The Culture of Restraint or the Quest for Normality: German Foreign and Security Policy
İkinci Dünya Savaşı ve ülkenin bu Savaş'ta mağlup olması, Almanya'nın dış ve güvenlik politikasındaki tutumunu tamamıyla değiştirmiştir. Yeni dış ve güvenlik politikası rekabet yerine işbirliği, güç yerine refah arayışı, kibirli bir otonomi yerine egemenliği sınırlandıran bir entegrasyon talebi mantığı üzerine inşa edildi. Almanya demokratik siyasetin temellerine yaslanarak, bu sistemin ilkelerinin devletlerarası ilişkilere yansıttı. Fakat yeniden birleşme ve Sovyetler Birliği'nin dağılmasından sonra, ekonomik dev olan Almanya, batı ittifakının güvenlik şemsiyesi altında yaşayan 'siyasi cüee' imajını yıkan bağımsız bir dış politika izlemeye başladı. Bu makale Alman dış ve güvenlik politikasında değişim ve devamlılık konusunu incelemeyi ve şu soruyu irdelemeyi amaçlamaktadır: Avrupa ve uluslararası kamuoyu yeniden bir 'Almanya Sorunu' ile karşılaşacak mı yoksa bu sorun barışçı ve demokratik bir yolla çözülmüşmüdür?
Alman Dış Güvenlik Politikası: Sınırlandırılan Bir Dış Politika mı Yoksa Güç Politikasına Dönüş İsteği mi?

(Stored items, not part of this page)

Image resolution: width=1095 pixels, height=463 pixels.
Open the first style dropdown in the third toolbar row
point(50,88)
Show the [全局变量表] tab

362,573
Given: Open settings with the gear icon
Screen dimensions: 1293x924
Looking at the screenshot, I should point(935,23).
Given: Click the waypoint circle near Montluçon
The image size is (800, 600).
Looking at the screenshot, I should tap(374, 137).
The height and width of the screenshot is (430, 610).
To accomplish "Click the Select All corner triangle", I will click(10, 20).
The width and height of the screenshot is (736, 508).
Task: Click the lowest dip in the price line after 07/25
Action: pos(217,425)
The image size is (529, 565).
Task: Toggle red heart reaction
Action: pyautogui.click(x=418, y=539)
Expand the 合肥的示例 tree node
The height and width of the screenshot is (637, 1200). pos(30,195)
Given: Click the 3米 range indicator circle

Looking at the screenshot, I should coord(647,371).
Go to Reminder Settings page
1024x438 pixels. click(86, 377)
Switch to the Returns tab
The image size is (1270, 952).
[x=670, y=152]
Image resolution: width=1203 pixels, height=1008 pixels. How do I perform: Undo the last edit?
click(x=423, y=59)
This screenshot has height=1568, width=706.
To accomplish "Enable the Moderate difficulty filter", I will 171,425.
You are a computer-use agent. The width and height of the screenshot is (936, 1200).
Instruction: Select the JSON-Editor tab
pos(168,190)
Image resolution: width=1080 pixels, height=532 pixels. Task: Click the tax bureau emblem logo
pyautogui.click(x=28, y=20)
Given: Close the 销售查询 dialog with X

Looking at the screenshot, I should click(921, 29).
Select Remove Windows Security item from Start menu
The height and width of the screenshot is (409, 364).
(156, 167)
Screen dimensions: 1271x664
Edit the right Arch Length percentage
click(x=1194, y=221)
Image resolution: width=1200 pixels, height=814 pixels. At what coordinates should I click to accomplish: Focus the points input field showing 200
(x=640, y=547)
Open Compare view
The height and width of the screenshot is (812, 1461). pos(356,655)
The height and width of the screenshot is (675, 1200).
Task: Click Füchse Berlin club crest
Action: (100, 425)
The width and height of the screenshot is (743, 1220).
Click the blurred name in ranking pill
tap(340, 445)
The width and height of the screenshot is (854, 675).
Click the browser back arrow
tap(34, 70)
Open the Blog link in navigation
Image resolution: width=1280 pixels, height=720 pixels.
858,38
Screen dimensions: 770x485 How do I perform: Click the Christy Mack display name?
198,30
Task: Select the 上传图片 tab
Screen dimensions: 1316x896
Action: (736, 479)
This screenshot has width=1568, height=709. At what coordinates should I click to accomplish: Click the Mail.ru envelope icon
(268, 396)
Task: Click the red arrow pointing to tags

The Second World War and the defeat of country totally shifted Germany’s foreign and security posture. The new foreign and security logic was constructed on cooperation rather than competition, on the pursuit of wealth than power, on a quest for integration through transfer of sovereignty than a vain search for autonomy. Germany rested on the foundations of democratic polity and projected the rules of this system onto relations among states. However, following the reunification and the collapse of the Soviet Union, economically giant Germany started to pursue a more independent foreign policy which destructed the image of ‘political pigmy’ that lived under the security umbrella of the western alliance. This article aims to analyze change and continuity in German foreign and security policy and to identify: Will Europe and the wider international community face a new ‘German Question’ or has this question been resolved in a peaceful and democratic way?